Were Granny alive, I'd no doubt still be crawling up ditch banks and stepping in tall grass and going over questionable looking ditches to get to the wild huckleberry bushes at the edges of roadside woods and gather those for her. It was something I loved doing when I was married to my first husband. We'd travel all sorts of dirt and gravel and barely there tractor trails into the woods and find huckleberry bushes to pick.
I recall one night finding a bush that was easily 7 feet tall and almost as large around and it was just loaded. The whole while I picked berries, I kept hearing something stomp and snort. I honestly thought it was my husband. When he came into view I said "Why were you making that fuss?" "It wasn't me...It was that big old buck deer on the other side of that bush you were picking! He wanted you to go away, but I noticed you just stayed and picked anyway." Oh goodness! I'd forgotten that until just now. But I still recall how lovely it was there off an old former stage coach road that was no longer used in the deep shade of the woods. I don't know how old that big old bush was but it must have been mighty old to be so very big. I recall I filled many a bucket that night on that one bush.
John and I have never foraged together. I've mentioned before that I have done it in the past and he's happily eaten my blackberry cobblers from foraged berries but he's still convinced the grocery store is the best place to get food.
We've compromised a little. I take whatever fresh grown produce anyone will give me and he eats it as I cook it whether or not he's fond of it. That works for everything except Okra. This year, I shall get produce bags from the farming family in the next county again. I've asked her to skip Okra and Microgreens but we're game for everything else she can produce. Just like last year I mean to 'harvest' anything I can and put it by for later in the year. We're just finishing off the pickle relish I made last summer...
I confess that I was nervous about that jar of relish which was fairly densely packed. Every time we've eaten any of it I've waited for us to turn our toes up to the sky, lol, but it's never happened yet. I like the recipe well enough to attempt it again this year if there are cucumbers enough to be had for it. John says each time we have slaw or potato salad how good it is and I'm convinced it's because the relish in each is homemade.
Oh did you notice? Across the road they are pushing up the peach trees. I've no idea why. They are full of ripe peaches and they've pruned them and sprayed them right along but now they are pushing them up. I knew they'd likely do it this year but I thought surely they'd wait until after harvest. Perhaps the last cold spells stunted them too badly. You know we had frosts right into end of April this year which is highly unusual.

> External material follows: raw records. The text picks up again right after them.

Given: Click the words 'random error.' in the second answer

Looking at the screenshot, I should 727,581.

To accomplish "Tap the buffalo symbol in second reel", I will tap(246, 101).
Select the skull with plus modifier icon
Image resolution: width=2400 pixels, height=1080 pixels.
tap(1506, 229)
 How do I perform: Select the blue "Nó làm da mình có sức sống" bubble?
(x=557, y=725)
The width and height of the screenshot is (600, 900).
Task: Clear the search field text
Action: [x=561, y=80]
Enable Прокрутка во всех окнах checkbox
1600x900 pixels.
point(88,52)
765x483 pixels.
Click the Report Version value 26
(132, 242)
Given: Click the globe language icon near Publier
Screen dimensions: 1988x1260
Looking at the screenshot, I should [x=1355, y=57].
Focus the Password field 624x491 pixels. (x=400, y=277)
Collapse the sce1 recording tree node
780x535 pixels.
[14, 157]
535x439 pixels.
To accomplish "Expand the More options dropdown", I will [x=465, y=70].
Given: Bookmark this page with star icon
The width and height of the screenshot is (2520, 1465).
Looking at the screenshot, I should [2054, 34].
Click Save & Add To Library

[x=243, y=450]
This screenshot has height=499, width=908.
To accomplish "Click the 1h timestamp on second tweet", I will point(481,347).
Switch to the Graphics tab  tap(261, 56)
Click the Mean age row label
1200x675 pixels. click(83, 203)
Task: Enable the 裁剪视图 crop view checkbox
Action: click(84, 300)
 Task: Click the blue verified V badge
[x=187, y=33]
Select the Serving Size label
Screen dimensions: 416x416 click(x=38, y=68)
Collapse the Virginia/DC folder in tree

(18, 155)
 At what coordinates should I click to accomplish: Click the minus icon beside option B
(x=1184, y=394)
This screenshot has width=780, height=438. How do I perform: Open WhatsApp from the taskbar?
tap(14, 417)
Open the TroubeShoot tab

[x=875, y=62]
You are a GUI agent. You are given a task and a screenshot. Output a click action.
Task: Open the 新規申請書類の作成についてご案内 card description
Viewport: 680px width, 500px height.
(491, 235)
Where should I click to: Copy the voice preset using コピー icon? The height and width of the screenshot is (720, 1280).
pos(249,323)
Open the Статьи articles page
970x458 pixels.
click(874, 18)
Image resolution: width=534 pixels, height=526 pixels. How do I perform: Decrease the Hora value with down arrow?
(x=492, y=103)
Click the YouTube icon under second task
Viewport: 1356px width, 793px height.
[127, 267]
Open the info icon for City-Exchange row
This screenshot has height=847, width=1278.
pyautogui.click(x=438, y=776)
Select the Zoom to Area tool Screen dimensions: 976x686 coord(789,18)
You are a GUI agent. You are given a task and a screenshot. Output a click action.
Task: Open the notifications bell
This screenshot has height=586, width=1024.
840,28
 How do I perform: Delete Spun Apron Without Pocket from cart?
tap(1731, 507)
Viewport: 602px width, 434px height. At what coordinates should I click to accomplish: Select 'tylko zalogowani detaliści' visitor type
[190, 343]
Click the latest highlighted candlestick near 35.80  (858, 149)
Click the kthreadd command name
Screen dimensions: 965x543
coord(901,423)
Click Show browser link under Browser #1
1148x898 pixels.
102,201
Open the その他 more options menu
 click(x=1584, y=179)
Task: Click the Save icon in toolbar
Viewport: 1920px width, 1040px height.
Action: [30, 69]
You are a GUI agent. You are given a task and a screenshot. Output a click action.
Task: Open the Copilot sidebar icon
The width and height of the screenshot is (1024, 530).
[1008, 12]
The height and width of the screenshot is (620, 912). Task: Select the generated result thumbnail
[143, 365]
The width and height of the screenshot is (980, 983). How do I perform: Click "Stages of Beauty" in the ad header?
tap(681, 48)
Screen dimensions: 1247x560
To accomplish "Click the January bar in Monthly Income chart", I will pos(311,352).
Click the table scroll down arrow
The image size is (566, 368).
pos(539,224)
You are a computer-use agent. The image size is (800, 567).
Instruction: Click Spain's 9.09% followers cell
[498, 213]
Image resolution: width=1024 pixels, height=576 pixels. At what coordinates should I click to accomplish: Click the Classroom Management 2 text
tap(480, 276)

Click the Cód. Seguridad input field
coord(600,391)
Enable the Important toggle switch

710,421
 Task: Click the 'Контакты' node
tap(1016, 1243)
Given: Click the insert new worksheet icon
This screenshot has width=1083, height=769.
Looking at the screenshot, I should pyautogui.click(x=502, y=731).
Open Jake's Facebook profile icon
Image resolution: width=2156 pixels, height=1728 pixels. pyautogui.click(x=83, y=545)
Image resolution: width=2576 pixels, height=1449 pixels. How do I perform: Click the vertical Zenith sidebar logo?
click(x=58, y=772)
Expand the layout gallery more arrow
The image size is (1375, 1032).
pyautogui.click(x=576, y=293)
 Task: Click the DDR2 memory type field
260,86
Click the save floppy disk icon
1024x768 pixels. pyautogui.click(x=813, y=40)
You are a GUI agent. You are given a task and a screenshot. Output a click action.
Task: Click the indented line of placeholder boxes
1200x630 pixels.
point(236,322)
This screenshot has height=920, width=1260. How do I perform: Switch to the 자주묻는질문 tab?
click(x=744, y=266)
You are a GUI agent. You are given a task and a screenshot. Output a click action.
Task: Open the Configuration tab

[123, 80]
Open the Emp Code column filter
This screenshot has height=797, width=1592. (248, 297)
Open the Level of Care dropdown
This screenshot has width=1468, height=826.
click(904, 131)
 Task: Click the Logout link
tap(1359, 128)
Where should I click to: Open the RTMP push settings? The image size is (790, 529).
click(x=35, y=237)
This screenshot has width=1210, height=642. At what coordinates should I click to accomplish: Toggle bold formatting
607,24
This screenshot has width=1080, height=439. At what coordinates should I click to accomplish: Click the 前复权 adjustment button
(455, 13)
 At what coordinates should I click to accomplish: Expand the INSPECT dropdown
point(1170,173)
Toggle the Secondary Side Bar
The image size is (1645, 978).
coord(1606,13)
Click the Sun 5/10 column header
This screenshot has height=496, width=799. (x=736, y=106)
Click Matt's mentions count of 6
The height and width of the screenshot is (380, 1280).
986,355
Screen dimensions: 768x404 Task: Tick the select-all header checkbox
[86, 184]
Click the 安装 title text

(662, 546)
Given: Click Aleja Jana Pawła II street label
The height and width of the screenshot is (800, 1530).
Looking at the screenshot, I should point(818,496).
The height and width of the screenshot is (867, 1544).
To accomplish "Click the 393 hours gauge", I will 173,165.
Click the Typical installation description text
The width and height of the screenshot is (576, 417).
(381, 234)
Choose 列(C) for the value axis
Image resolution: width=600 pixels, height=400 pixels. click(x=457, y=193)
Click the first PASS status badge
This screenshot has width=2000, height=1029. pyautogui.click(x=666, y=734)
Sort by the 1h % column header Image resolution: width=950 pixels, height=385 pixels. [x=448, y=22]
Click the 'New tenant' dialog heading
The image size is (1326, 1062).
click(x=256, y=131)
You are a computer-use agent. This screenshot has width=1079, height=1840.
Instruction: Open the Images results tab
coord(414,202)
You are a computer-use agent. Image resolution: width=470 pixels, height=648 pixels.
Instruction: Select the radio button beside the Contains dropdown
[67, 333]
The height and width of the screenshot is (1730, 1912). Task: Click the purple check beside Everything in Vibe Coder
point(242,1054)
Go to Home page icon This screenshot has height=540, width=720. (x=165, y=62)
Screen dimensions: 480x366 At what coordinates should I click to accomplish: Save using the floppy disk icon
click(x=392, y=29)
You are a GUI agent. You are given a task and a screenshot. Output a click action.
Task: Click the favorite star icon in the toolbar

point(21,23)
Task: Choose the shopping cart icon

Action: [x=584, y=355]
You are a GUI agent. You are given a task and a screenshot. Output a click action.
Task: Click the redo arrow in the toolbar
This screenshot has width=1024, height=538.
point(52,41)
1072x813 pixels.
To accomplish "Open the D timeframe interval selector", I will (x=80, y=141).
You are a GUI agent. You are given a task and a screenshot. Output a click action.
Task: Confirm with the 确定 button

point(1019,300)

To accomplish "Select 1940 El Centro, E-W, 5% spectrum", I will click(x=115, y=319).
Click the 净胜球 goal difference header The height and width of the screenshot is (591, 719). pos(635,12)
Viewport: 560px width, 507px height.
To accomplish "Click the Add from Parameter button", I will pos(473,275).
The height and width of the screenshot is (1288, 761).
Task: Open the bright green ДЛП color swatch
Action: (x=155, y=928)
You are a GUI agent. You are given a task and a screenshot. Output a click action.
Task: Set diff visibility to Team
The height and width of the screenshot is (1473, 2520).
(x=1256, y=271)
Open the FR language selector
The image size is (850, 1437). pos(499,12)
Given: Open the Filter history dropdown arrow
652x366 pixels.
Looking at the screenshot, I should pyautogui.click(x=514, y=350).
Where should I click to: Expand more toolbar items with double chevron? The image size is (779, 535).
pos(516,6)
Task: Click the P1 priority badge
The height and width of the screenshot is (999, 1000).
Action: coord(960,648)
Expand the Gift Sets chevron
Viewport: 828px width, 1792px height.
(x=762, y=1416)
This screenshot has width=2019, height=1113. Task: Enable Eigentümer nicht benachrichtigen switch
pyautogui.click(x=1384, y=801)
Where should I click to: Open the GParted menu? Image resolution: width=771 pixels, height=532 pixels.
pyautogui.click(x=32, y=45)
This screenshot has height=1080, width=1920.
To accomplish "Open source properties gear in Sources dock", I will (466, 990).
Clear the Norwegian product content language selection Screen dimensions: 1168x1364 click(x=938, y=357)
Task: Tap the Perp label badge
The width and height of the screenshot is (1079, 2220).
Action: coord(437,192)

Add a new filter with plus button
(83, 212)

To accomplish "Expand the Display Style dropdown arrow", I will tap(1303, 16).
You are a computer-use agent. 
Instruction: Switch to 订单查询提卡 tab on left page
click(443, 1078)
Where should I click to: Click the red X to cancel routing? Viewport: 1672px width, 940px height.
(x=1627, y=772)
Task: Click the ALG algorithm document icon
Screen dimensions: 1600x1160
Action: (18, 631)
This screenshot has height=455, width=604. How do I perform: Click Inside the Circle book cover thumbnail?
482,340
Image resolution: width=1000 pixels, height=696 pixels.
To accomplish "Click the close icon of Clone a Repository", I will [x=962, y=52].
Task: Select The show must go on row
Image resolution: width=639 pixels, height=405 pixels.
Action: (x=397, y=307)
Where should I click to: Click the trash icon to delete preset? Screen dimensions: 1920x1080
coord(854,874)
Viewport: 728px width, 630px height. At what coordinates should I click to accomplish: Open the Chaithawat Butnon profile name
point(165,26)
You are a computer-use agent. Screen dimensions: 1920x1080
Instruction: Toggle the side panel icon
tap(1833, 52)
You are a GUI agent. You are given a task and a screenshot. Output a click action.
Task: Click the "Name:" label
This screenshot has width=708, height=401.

For that matter, I wonder if there are even any blackberries that survived that? Oh I shall definitely have to get outdoors in the morning and see. Sam might even have mowed them all down...
I hear John returning on the mower. I wonder how big a supper he'll want tonight? I've got leftovers and more leftovers in the fridge so no cooking for me again tonight. What are y'all having?
Well dear time for me to hurry indoors and get that man a nice cool drink. I'll talk to you again soon!